**Aim of the exercise**
Exactly and only the lines below from the one containing "Image resolution: width=198, height=2576." down to the one containing "Shipping Policy (184, 1247)" are wanted, both included; please exclude every picture.

**Given records**
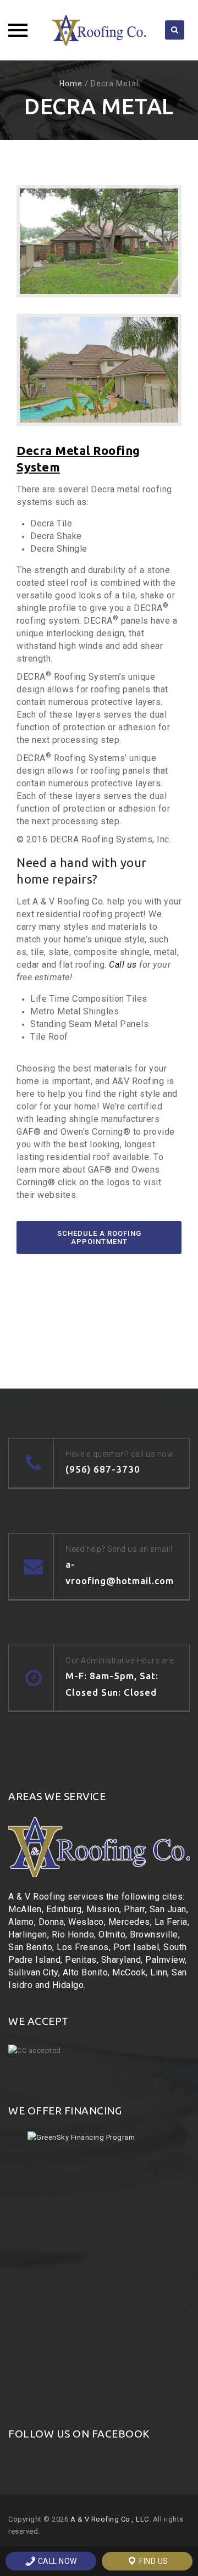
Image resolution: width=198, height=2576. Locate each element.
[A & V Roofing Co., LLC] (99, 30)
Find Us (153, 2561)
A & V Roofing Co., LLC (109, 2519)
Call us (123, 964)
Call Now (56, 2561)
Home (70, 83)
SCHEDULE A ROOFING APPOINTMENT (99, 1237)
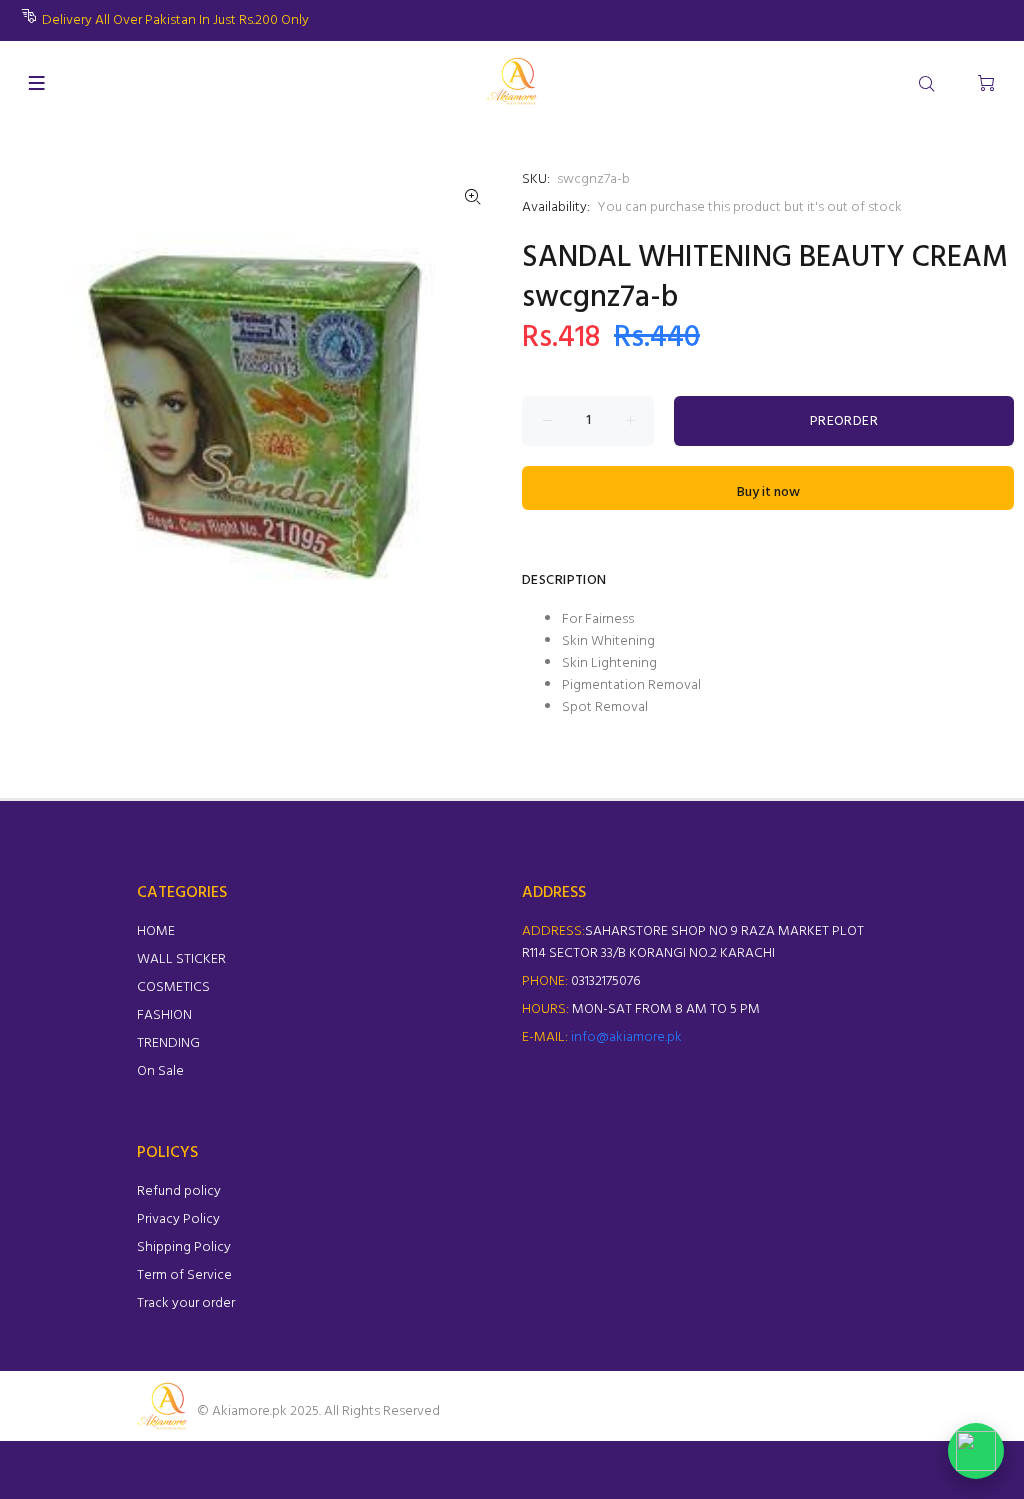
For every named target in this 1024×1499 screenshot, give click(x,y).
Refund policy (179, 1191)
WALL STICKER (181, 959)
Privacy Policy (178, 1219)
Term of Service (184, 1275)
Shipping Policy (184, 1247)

...

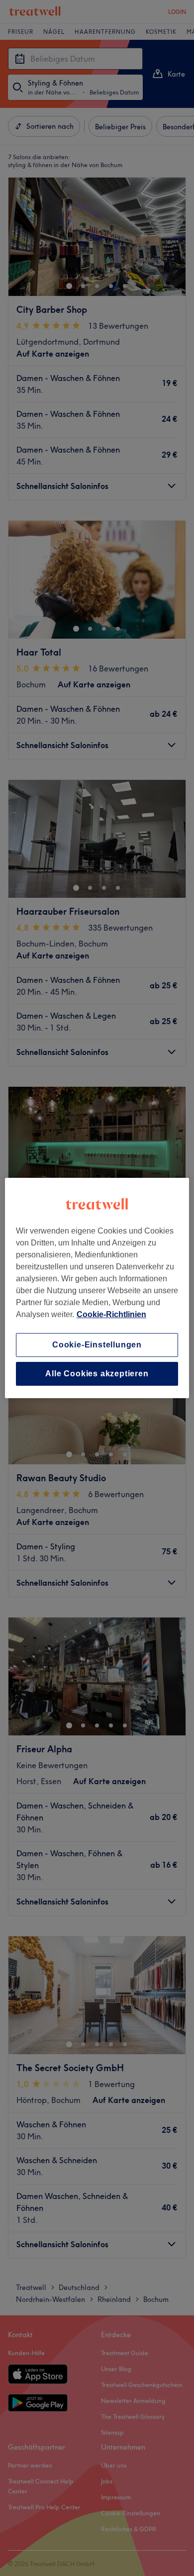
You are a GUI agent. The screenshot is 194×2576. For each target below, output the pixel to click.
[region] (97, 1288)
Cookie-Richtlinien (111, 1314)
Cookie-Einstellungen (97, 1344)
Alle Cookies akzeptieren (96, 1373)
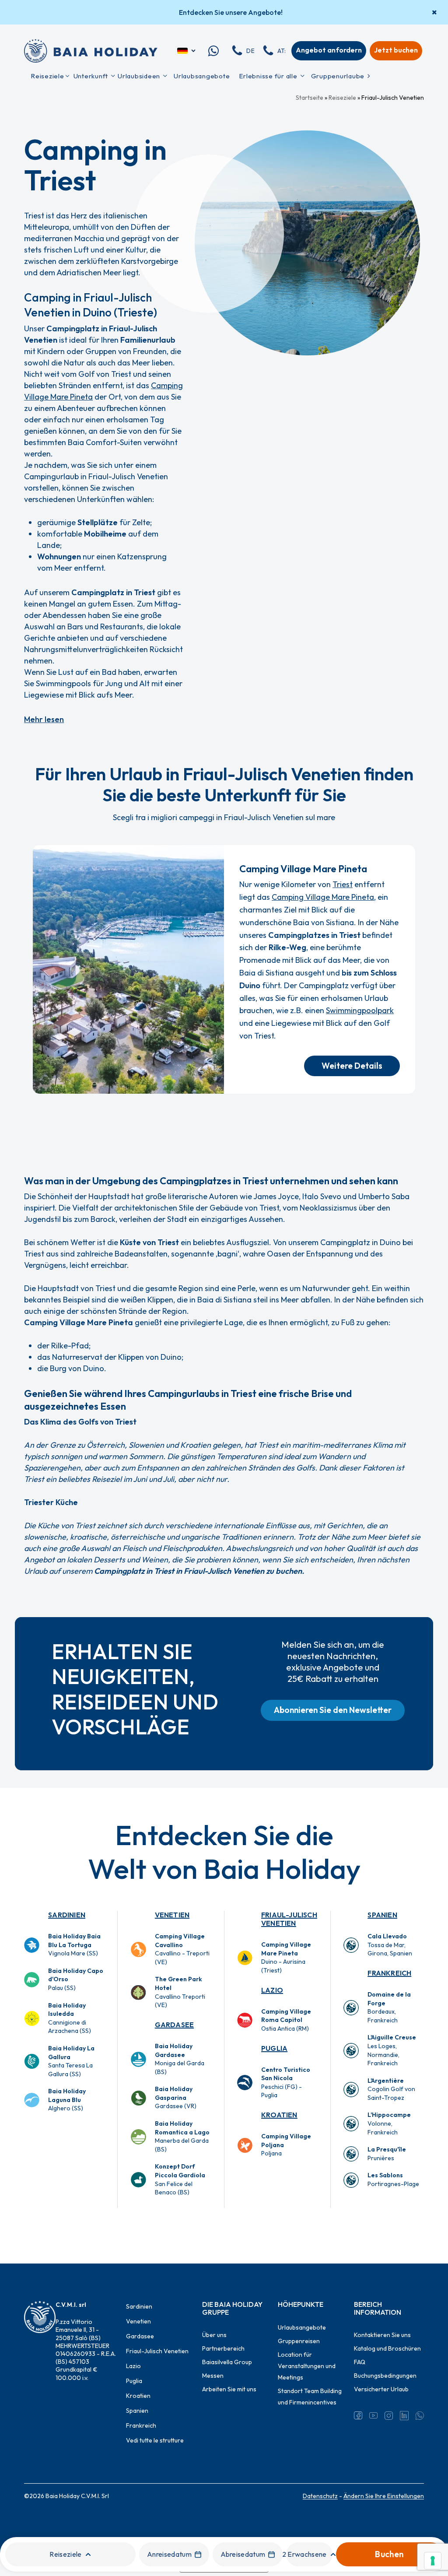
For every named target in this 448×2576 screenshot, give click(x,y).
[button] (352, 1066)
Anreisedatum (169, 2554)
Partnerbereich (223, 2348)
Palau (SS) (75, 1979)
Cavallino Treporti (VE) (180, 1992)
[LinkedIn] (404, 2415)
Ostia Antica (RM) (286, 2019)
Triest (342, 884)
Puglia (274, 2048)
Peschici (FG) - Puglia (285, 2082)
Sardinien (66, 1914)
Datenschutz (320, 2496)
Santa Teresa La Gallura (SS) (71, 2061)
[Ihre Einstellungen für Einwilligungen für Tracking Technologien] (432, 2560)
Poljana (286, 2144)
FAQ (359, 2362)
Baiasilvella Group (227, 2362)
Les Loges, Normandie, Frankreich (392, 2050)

**Result for this task**
Image resolution: width=198, height=2576. Locate each element.
[A & V Roofing Co., LLC] (99, 30)
Find Us (153, 2561)
A & V Roofing Co., LLC (109, 2519)
Call us (123, 964)
Call Now (56, 2561)
Home (70, 83)
SCHEDULE A ROOFING APPOINTMENT (99, 1237)
For every named target in this 1024×1499 screenshot, give click(x,y).
Refund policy (179, 1191)
WALL STICKER (181, 959)
Privacy Policy (178, 1219)
Term of Service (184, 1275)
Shipping Policy (184, 1247)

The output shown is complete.